### [EXERCISE DETAILS]
For the entries that follow, restate word for word the line containing "Příze Yarn art (519, 520)", the line containing "Jak plést z", and every line that lies between them.

====== EXTRACTED ENTRIES ======

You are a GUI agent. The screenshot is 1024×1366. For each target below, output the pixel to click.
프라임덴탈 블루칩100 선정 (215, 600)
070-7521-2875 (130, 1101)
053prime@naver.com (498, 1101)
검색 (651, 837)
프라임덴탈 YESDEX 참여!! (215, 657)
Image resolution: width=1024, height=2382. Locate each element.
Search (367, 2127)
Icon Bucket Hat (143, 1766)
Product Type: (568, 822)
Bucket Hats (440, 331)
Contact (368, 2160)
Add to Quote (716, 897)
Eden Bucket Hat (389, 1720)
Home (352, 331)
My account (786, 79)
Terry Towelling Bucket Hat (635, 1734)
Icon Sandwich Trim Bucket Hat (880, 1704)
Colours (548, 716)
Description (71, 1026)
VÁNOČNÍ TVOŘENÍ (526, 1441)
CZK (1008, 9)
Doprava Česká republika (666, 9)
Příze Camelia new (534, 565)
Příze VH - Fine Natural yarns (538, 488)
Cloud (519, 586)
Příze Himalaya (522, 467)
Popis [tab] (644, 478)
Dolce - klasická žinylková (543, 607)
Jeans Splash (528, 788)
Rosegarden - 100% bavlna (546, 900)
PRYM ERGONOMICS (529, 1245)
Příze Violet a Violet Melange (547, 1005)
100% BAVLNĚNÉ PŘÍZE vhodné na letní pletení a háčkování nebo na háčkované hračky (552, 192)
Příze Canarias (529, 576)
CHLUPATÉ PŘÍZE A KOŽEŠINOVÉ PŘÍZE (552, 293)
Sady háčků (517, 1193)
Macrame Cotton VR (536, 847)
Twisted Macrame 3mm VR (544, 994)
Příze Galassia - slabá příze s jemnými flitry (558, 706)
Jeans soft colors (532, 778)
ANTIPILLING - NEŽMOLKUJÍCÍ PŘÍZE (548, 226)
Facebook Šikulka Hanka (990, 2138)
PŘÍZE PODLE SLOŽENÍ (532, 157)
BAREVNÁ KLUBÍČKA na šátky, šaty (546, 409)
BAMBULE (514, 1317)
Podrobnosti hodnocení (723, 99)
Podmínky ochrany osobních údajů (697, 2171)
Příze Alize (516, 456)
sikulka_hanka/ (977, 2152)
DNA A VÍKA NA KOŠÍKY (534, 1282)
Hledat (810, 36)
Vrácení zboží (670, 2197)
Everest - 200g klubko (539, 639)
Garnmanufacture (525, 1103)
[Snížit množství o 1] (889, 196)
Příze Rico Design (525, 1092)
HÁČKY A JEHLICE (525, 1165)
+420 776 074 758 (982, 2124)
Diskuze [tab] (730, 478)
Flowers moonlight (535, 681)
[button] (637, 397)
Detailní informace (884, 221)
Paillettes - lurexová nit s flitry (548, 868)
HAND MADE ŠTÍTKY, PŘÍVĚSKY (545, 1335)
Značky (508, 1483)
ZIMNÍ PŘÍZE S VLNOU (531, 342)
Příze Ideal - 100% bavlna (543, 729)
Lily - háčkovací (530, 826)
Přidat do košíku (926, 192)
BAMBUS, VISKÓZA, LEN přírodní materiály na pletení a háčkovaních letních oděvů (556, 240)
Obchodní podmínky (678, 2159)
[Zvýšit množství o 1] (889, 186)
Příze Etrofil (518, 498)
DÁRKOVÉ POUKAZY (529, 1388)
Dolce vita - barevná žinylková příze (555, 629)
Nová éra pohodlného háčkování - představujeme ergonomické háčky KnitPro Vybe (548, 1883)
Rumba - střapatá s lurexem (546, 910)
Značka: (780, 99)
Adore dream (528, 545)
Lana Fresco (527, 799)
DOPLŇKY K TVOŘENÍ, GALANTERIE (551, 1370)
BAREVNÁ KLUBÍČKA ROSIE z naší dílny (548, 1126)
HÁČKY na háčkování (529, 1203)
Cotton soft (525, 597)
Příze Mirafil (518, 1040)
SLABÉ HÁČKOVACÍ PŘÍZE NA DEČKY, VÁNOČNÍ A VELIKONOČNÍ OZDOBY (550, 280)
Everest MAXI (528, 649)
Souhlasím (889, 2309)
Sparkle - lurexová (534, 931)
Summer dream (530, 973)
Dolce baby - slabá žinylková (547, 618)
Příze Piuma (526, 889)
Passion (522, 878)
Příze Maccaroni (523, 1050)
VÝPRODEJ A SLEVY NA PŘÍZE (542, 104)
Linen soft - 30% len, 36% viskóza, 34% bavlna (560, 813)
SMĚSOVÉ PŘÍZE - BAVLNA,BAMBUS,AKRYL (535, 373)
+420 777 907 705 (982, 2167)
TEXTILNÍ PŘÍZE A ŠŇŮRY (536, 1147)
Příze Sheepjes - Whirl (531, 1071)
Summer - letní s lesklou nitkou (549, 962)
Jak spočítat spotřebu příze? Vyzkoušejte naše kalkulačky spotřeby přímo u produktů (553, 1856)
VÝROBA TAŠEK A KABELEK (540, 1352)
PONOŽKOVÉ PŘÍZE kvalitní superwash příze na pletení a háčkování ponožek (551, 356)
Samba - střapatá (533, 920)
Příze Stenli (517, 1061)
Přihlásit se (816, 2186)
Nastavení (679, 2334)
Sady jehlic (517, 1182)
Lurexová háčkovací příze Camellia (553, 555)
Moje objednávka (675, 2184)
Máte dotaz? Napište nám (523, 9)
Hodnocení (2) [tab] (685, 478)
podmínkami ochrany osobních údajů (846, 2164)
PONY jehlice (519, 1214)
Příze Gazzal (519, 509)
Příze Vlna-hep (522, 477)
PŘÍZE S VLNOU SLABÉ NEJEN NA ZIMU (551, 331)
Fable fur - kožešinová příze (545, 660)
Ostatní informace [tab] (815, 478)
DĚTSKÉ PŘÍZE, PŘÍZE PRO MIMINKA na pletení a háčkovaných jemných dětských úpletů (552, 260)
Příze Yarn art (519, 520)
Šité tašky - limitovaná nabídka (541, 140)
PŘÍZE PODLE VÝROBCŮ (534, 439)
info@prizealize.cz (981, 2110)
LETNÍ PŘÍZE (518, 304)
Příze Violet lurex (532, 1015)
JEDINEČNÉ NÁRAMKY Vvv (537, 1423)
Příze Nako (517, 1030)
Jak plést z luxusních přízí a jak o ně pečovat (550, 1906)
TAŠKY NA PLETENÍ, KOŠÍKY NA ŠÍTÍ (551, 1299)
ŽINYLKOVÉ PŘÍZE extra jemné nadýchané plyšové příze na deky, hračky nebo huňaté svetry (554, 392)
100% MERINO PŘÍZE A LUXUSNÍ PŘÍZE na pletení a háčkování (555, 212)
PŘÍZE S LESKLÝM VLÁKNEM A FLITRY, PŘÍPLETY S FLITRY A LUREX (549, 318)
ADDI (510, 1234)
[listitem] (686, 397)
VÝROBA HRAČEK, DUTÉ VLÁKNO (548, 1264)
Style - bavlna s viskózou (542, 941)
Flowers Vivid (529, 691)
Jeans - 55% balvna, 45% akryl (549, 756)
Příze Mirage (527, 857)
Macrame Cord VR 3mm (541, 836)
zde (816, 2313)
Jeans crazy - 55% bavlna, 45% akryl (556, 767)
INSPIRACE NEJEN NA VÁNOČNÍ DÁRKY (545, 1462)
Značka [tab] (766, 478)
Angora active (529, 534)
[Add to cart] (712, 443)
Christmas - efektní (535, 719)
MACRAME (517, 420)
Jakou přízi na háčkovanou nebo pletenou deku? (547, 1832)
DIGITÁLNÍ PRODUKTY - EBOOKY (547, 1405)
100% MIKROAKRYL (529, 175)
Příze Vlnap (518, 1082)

======

### [ANSWER TO THE EXERCISE]
Příze Yarn art (519, 520)
Šité tašky - limitovaná nabídka (541, 140)
PŘÍZE PODLE VÝROBCŮ (534, 439)
info@prizealize.cz (981, 2110)
LETNÍ PŘÍZE (518, 304)
Příze Violet lurex (532, 1015)
JEDINEČNÉ NÁRAMKY Vvv (537, 1423)
Příze Nako (517, 1030)
Jak plést z luxusních přízí a jak o ně pečovat (550, 1906)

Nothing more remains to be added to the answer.